### [Work to complete]
In the text on exception vector mapping, what address range is 0xA000_0000-0xA000_1000 actually mapped to?

### [Text]
=== Begin Enclosure ===
When I was first getting my code up and running, before I had realized any of this, I had read somewhere that the exception vector table might live at the start of RAM (0xA000_0000). So I took a shot at writing the code for the exception vectors at 0xA000_0000-0xA000_0020, and sure enough, things worked as expected. And all the while, I was unaware that the address space 0xA000_0000-0xA000_1000 is actually mapped to 0xFFFF_0000-0xFFFF_FFFF.
The key to understanding this is to look at the last address in the MMU Table from the previous section. That is, at the virtual address of 0xFFF0_0000, we see the value 0xA004C011. Since bits[1:0]=1, this tells us it is a coarse page table base address and the coarse table lives at 0xA004_C000 (it must start on a 1kB boundary, i.e 0x000, 0x400, 0x800, or 0xC00). If we look at the memory from 0xA004_C000-0xA004_C3FF, we can see all the entries in this coarse table and how the re-mapping takes place.
All the address in the table are 0's except for one at 0xA004_C3C0:
   [0xA004_C3C0] = 0xA000_0002
Since each entry in the coarse table is 4 kB, it takes an entire 256 entries to cover the whole table (note that this is a 1k virtual address range, with each entry separated by 4 bytes, so each entry maps to the one before+0x4000). And the table entry at 0xA004_C3C0 lines up with 0xFFFF_0000. Thus,
writing [0xA000_0000] = writing [0xFFFF_0000]
and this is why the exception vector table appears to live at 0xA000_0000 for the Logic Loader (LOLO) system. Moving it simply requires updating the final entry in the MMU Section Table with a coarse table address of your own. You'd want to use a 1kB coarse table entry, otherwise you'd be wasting a full 1MB of RAM.
=== End Enclosure ===
### [Extracted material]
=== Begin Enclosure ===
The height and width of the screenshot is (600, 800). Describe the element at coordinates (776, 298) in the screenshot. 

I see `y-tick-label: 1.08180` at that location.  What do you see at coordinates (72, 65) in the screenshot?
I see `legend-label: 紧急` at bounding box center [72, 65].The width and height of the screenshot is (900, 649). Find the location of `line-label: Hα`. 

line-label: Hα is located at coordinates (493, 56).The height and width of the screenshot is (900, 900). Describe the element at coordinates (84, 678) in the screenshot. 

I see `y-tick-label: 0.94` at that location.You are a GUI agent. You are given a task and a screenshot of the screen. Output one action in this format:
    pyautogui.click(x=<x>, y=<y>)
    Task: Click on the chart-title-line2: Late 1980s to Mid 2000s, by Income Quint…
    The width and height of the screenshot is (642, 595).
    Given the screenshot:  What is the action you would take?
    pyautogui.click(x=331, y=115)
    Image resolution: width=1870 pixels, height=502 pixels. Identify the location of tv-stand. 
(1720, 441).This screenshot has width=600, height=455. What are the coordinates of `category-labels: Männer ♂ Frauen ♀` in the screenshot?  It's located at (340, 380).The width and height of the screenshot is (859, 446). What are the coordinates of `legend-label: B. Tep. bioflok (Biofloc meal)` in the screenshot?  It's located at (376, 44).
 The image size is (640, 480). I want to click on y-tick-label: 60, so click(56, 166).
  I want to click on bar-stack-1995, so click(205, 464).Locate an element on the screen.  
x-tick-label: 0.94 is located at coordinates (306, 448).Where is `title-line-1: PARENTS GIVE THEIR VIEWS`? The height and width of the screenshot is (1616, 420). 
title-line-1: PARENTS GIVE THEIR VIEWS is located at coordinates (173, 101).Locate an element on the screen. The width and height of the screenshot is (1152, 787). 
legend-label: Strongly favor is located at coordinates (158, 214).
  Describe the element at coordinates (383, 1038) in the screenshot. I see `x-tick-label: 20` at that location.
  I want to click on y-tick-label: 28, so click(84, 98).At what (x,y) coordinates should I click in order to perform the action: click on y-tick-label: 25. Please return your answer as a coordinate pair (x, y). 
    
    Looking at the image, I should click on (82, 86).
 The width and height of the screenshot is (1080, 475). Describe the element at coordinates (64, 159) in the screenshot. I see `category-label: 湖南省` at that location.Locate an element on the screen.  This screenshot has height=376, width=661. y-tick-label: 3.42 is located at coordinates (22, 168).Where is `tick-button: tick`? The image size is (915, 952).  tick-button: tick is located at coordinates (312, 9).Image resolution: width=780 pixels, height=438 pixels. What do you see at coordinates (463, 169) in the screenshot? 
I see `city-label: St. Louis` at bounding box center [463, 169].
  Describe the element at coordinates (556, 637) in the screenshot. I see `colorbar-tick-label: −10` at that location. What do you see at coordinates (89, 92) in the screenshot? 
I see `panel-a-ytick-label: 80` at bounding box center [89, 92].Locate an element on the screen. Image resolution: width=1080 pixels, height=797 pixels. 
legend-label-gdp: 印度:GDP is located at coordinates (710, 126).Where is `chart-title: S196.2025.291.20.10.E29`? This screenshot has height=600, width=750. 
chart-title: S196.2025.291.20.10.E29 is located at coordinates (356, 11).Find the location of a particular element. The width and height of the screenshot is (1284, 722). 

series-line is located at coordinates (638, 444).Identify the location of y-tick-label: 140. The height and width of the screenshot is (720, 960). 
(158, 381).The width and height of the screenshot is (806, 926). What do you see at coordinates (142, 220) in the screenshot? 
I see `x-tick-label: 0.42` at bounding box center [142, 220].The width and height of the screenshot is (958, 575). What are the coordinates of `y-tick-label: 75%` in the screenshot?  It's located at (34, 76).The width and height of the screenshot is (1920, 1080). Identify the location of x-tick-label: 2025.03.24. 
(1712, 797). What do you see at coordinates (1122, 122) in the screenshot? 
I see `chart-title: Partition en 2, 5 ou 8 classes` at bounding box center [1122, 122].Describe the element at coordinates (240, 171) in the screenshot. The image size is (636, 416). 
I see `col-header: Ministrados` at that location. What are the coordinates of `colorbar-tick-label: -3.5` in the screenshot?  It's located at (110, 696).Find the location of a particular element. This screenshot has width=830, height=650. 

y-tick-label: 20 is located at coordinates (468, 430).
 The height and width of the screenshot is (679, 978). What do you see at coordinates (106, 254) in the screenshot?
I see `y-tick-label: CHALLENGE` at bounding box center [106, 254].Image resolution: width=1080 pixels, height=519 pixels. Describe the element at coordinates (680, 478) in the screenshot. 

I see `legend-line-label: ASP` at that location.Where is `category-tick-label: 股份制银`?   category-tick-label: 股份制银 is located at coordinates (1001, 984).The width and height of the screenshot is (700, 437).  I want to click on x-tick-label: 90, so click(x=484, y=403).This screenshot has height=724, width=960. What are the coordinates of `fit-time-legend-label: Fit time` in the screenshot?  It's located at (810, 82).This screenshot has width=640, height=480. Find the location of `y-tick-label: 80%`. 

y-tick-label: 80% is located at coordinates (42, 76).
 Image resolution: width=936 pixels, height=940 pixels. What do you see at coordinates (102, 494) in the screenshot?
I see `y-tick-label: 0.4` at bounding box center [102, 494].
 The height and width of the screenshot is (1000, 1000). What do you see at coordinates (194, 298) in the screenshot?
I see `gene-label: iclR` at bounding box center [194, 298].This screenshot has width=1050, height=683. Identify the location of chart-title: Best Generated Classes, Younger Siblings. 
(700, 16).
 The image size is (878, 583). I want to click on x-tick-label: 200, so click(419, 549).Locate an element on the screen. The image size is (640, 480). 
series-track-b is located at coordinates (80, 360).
=== End Enclosure ===
### [The answer]
0xFFFF_0000-0xFFFF_FFFF